(RECORDS PROVIDED begins)

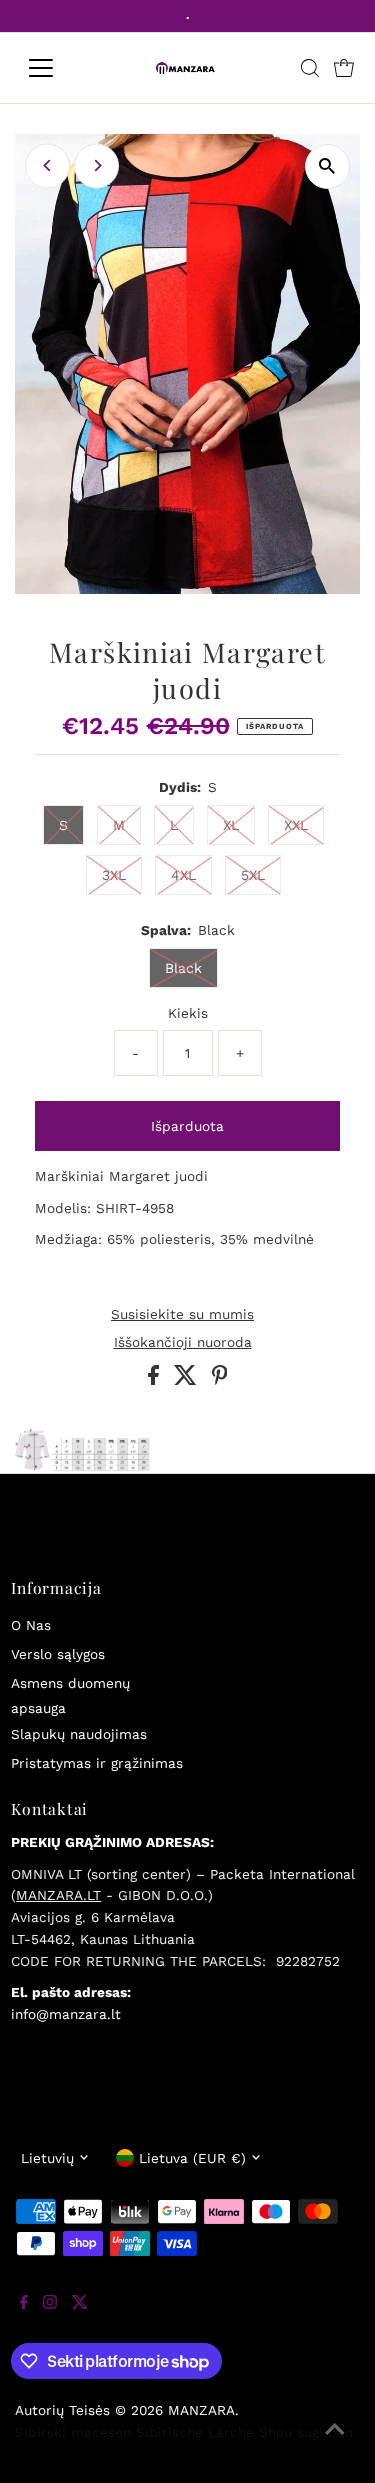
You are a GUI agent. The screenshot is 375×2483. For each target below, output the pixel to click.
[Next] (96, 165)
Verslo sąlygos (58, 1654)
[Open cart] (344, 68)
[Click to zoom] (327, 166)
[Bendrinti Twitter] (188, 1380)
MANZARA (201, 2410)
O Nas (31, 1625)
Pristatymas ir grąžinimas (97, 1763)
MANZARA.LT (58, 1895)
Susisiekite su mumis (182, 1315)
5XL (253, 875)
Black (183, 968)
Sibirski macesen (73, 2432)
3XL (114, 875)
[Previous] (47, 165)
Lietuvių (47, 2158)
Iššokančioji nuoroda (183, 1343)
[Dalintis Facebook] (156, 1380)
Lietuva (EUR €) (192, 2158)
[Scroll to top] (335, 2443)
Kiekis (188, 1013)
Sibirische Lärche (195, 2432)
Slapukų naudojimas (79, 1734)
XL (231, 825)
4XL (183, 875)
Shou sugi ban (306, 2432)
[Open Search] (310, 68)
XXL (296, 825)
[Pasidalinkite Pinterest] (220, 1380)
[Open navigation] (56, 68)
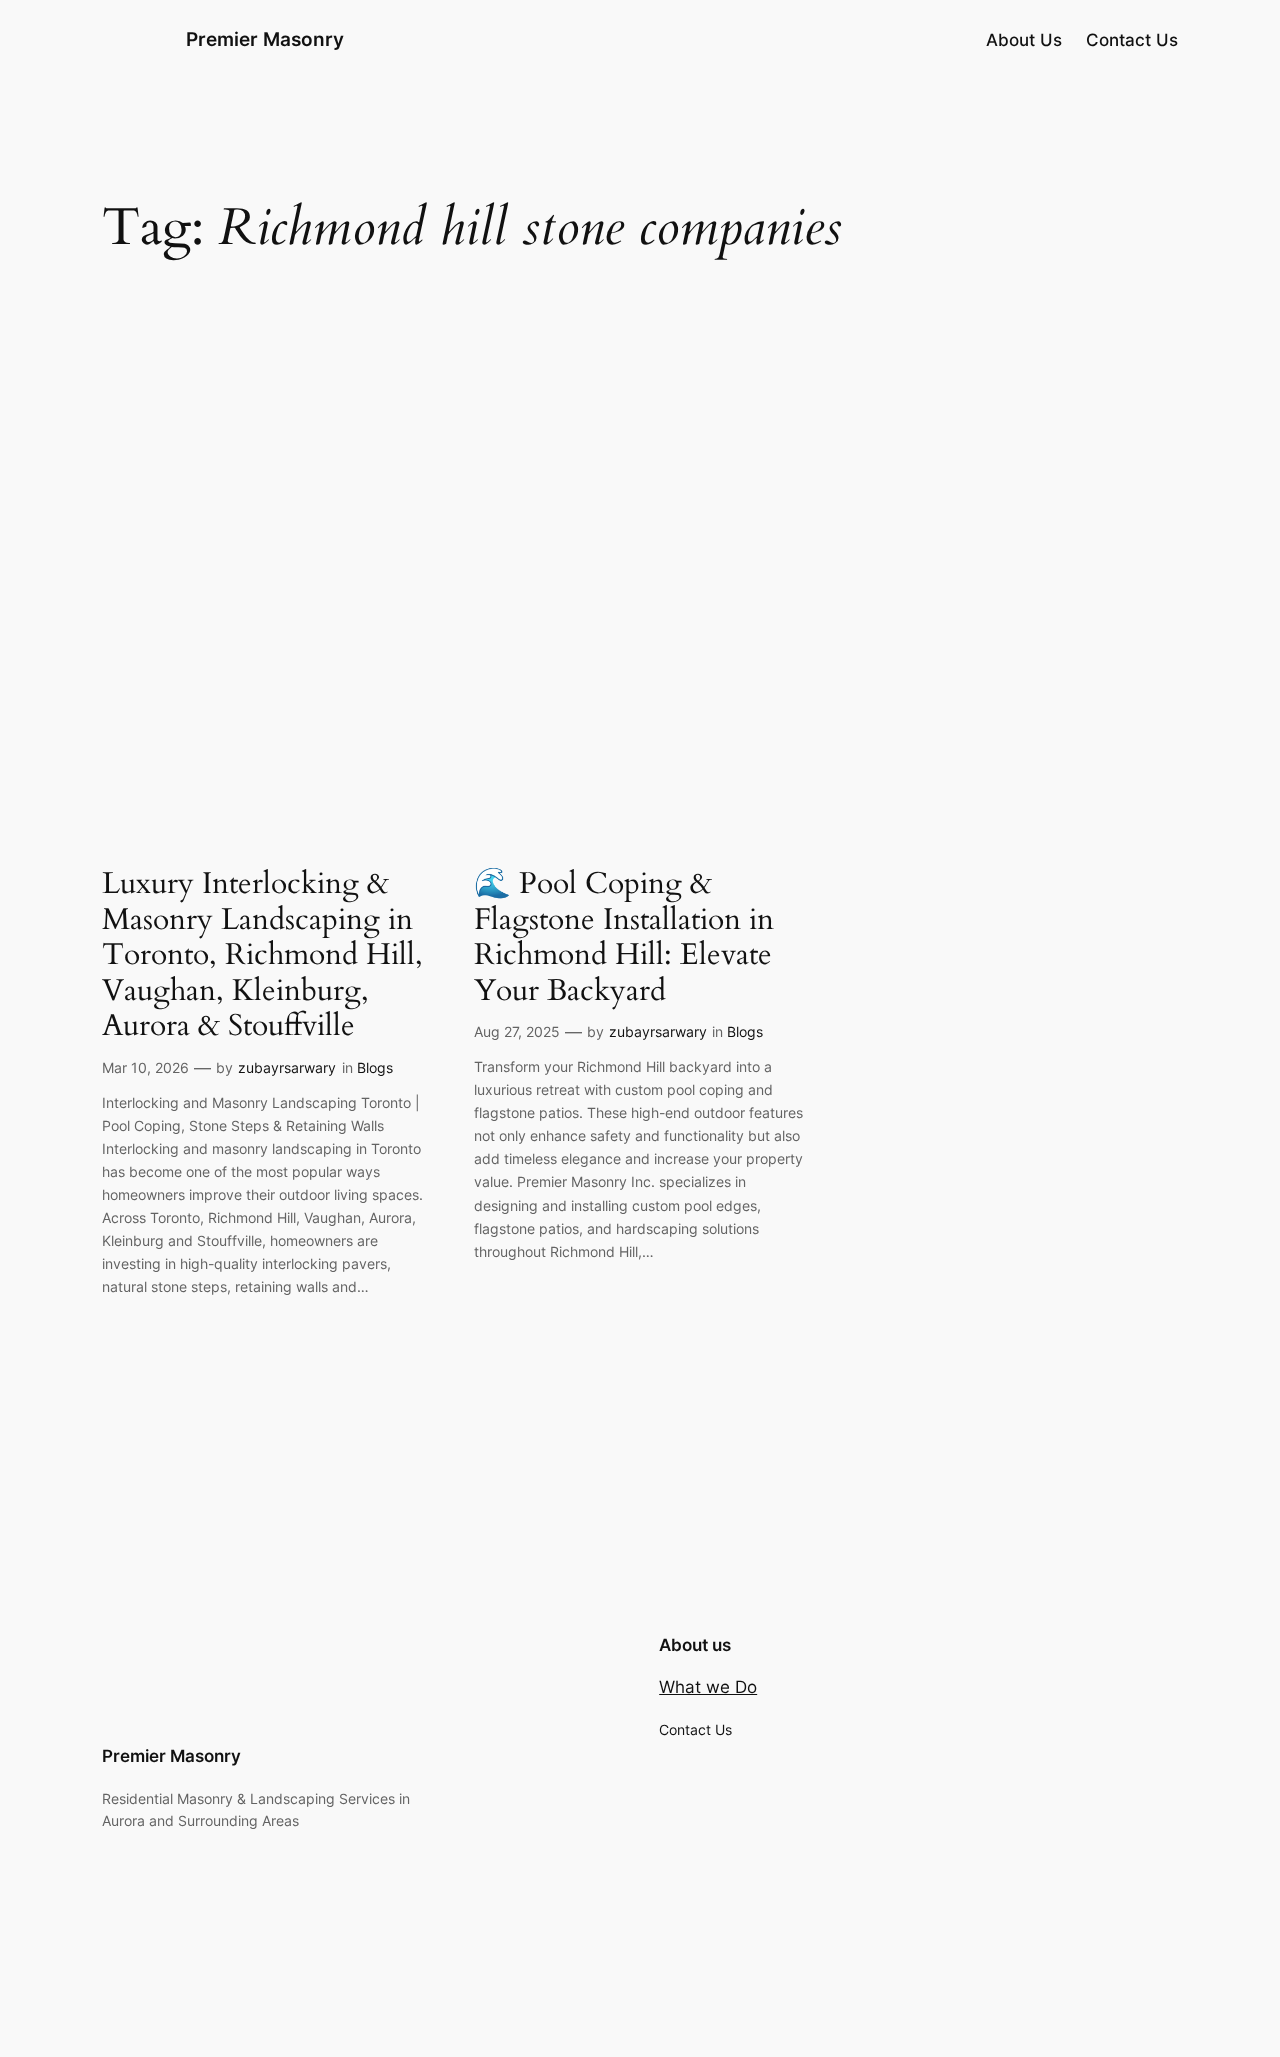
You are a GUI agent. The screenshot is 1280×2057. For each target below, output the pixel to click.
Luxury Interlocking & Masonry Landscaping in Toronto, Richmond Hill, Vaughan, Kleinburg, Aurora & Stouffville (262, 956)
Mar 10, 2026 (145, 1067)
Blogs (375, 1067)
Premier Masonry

(RECORDS PROVIDED ends)

◆ WHAT TO DO ◆
Each entry above should be copied exactly. The pictures should not.

◆ ANSWER SECTION ◆
You are a GUI agent. The screenshot is 375×2483. For each target below, output the pixel to click.
[Next] (96, 165)
Verslo sąlygos (58, 1654)
[Open cart] (344, 68)
[Click to zoom] (327, 166)
[Bendrinti Twitter] (188, 1380)
MANZARA (201, 2410)
O Nas (31, 1625)
Pristatymas ir grąžinimas (97, 1763)
MANZARA.LT (58, 1895)
Susisiekite su mumis (182, 1315)
5XL (253, 875)
Black (183, 968)
Sibirski macesen (73, 2432)
3XL (114, 875)
[Previous] (47, 165)
Lietuvių (47, 2158)
Iššokančioji nuoroda (183, 1343)
[Dalintis Facebook] (156, 1380)
Lietuva (EUR €) (192, 2158)
[Scroll to top] (335, 2443)
Kiekis (188, 1013)
Sibirische Lärche (195, 2432)
Slapukų naudojimas (79, 1734)
XL (231, 825)
4XL (183, 875)
Shou sugi ban (306, 2432)
[Open Search] (310, 68)
XXL (296, 825)
[Pasidalinkite Pinterest] (220, 1380)
[Open navigation] (56, 68)
You are a GUI agent. The screenshot is 1280×2057. For each target below, output the pixel to click.
Luxury Interlocking & Masonry Landscaping in Toronto, Richmond Hill, Vaughan, Kleinburg, Aurora & Stouffville (262, 956)
Mar 10, 2026 (145, 1067)
Blogs (375, 1067)
Premier Masonry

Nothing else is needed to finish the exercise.